Williams came down to Goucher a few days later; he met with admissions and was accepted. Then he met with financial aid and ironed out his financing package. He arrived on campus on a Friday and was in class by Tuesday.
“Everything just fell into place really quickly,” Williams says. “It was a beautiful campus, like it always is. And the people here were really very welcoming.”
Coach Till ate lunch with him first two days to make sure he was comfortable and settling in. Since then, the swim team has become a lynchpin of Williams’ support network and social scene. “I just kind of fell in love with the team character and atmosphere. It’s definitely more of a family with us,” he says. He spends much of his time with other swimmers, but he says he also has a lot of friends “outside of the team to keep me grounded so I’m not solely with one group of people all of the time.”
Williams, 19, has been swimming since he was 10 and clearly loves the sport of it, but an added benefit for him is that it regulates his routine. “I’m a very scheduled person. I like to go from one thing right into another, and swimming has really taught me time management.”
During the swimming season he lifts weights for an hour-and-a-half three days a week and swims two-and-a-half hours six days a week, with an additional two-hour practice twice a week.
Even in the off season, it is pretty much the same: Williams still wakes up by 7 a.m. to lift weights, then goes to class, and swims afterward. He says his backstroke time is three seconds away from qualifying for a national swimming tournament, and he wants to “bump up his game” so he can be eligible to compete next March. In the meantime, Williams' dedication has been rewarded with his being named captain of the swim team.
Though Williams did not know right out of high school that he was going to wind up at Goucher, he felt pretty sure he would major in business management. To fulfill Goucher’s science requirement, he decided to sign up for chemistry because he had already taken it in high school. In the lab he realized, “I don’t want to sit in the business world. I want to get out and work in a lab and do something that interests me,” he says. “You can change a lot of things in the world through chemistry.”

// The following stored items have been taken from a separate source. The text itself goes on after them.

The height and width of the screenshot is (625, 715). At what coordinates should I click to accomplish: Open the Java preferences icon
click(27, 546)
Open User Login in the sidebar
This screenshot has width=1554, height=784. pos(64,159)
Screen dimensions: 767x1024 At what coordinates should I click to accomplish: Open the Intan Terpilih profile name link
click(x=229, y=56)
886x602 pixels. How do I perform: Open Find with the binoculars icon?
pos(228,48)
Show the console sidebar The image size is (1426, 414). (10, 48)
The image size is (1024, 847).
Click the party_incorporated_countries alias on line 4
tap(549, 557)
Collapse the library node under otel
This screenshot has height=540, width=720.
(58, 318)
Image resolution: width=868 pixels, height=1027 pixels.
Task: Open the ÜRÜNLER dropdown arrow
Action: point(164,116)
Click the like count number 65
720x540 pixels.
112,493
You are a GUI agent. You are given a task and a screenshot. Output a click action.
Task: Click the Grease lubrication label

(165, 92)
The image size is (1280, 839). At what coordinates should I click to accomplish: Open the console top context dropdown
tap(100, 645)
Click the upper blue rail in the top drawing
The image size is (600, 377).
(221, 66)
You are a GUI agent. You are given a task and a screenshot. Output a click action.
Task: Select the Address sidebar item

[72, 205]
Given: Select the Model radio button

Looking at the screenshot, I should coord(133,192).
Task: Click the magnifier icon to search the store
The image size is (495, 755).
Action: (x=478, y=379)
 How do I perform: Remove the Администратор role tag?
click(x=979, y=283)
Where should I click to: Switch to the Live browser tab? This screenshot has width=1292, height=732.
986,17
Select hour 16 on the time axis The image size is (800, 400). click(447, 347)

Williams has declared a chemistry major, and he will pursue American Chemistry Society (ACS) certification, which requires a few extra 300-level courses in chemistry, as well as research and internship experiences. Many doctoral programs require ACS certification because they feel that it makes for a more well-rounded chemistry major.
He also has not ruled out a potential business management minor, but he clearly states, “Now chemistry is my top priority.”
Williams was just selected as a recipient of the Clarissa Beerbower ’35 Scholarship for the 2009-2010 academic year for chemistry, and he applied for and was accepted into the 2010 University of Maryland Nathan Schnaper Cancer Research Summer Intern Program. He says he is excited to have lined up these opportunities to move into this new aspect of his academic career, which he takes very, very seriously.
“I treat school like a job because that’s how I’ve been raised,” he says.